EXCERPT TO READ start
Interest rates are at historic lows. It's a good time to 'rent' long term money whether it's an individual, a company or a government needing to do the borrowing. And that's especially true if it's a still creditworthy borrowing government like the U.S.
However, our government's short term focus is going to end up making us all cry someday if we don't take the necessary steps to get our country's fiscal house in order.
That said, we could borrow billions of dollars in 'debt rollover' money for 30 years now, and then give ourselves whatever part of the ensuing 30 years we will need to get our nation's current and historic financial mess straightened out.
So let's examine another wrongheaded set of financial policies emanating from Washington today and discover what we can do to make the best out of an admittedly bad situation.
And let's also consider this --- however bad the mess is, two wrongs don't make a right, and continuing to practice the two wrongs (deficits and short term borrowing) approach to financing our ongoing deficits is sheer idiocy.
And that government knows best short term focused idiocy has to stop someday. So why not now?
Treasury Needs a Better Long Game is subtitled 'Today's low interest rates are a rare opportunity to buy time for a fiscal housecleaning:'
"Sooner or later, the Federal Reserve will want to raise interest rates. Maybe
next year. Maybe when unemployment declines below 6.5%. Maybe when inflation
creeps up to 3%. But it will happen.
Can the Fed tighten without shedding much of the record $3 trillion of
Treasury bonds and mortgage-backed securities on its balance sheet, and soaking
up $2 trillion of excess reserves? Yes. The Fed can easily raise short-term
interest rates by changing the rate it pays banks on reserves and the discount
rate at which it lends.
But this comforting thought leaves out a vital consideration: Monetary policy
depends on fiscal policy in an era of large debts and deficits. Suppose that the
Fed raises interest rates to 5% over the next few years. This is a reversion to
normal, not a big tightening. Yet with $18 trillion of debt outstanding, the
federal government will have to pay $900 billion more in annual interest.
Will Congress and the public really agree to spend $900 billion a year for
monetary tightening? Or will Congress simply command the Fed to keep down
interest payments, as it did after World War II, reasoning that "Fed
independence" isn't worth that huge sum of money?
This additional expenditure would double the deficit, which tempts a tipping
point. . . . Higher rates mean higher deficits—leading to a
fiscal death spiral.
Many economists think the tipping point starts when total government debt
(federal, state and local) exceeds 90% of GDP. We are past that value, with
large state and local debts, continuing sclerotic growth and a looming
entitlements crisis to boot. . . .
The obvious answer is to fix the long-run deficit problem, with the reform of
runaway spending, entitlement programs and a pro-growth tax policy. So far that
is not happening.
Still, the Fed and the Treasury can buy a lot of time by lengthening the
maturity of U.S. debt. Suppose all U.S. debt were converted to 30-year bonds.
Then, if interest rates rose, Treasury would pay no more on its outstanding debt
for 30 years. And if the country couldn't solve its fiscal problems by that
time, it would deserve a Greek crisis.
Alas, . . . our
government rolls over 40% of its debt every year, and 65% within three years. . . . Thus the fiscal impact of higher interest rates will come quickly.
Mr. and Mrs. Smith shopping for a mortgage understand this trade-off. Mr.
EXCERPT TO READ end
OBJECTIVES
1. How would you put this sentence from the article on federal borrowing into Spanish: "Suppose all U.S. debt were converted to 30-year bonds."
2. Print the portion of the article on federal borrowing starting with "However, our government's" and going on through "mess straightened out.", keeping every word and mark unchanged.
INFORMATION GIVEN start
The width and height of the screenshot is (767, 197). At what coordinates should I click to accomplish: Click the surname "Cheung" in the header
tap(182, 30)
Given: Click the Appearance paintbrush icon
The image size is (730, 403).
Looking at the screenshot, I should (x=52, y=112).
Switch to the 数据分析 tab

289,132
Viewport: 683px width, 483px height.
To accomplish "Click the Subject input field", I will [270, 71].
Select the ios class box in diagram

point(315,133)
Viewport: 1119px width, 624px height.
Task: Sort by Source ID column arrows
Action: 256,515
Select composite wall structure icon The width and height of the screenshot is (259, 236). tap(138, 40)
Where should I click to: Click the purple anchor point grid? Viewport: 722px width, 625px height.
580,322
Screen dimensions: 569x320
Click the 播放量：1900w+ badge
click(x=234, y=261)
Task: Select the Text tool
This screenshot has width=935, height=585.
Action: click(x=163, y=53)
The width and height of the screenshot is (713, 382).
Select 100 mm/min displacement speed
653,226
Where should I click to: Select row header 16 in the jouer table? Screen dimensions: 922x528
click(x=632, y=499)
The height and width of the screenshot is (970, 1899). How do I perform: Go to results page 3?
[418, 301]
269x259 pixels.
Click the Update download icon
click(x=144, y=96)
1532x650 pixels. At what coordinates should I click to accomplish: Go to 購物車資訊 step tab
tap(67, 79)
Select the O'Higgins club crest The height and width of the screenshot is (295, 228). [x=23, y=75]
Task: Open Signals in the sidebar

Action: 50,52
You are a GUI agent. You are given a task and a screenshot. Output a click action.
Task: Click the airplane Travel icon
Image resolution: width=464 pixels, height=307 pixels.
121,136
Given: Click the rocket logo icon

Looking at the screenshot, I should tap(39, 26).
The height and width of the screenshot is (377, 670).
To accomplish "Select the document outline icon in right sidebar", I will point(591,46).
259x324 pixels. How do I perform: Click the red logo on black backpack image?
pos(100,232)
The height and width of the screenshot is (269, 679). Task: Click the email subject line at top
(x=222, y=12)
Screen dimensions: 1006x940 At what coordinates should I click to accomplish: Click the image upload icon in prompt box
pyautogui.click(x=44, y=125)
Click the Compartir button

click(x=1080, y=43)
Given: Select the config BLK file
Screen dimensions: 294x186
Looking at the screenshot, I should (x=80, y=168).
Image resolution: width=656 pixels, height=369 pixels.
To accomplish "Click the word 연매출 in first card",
INFORMATION GIVEN end
THE RESPONSES
1. Supongamos que toda la deuda de EE. UU. se convirtiera en bonos a 30 años.

2.
However, our government's short term focus is going to end up making us all cry someday if we don't take the necessary steps to get our country's fiscal house in order.
That said, we could borrow billions of dollars in 'debt rollover' money for 30 years now, and then give ourselves whatever part of the ensuing 30 years we will need to get our nation's current and historic financial mess straightened out.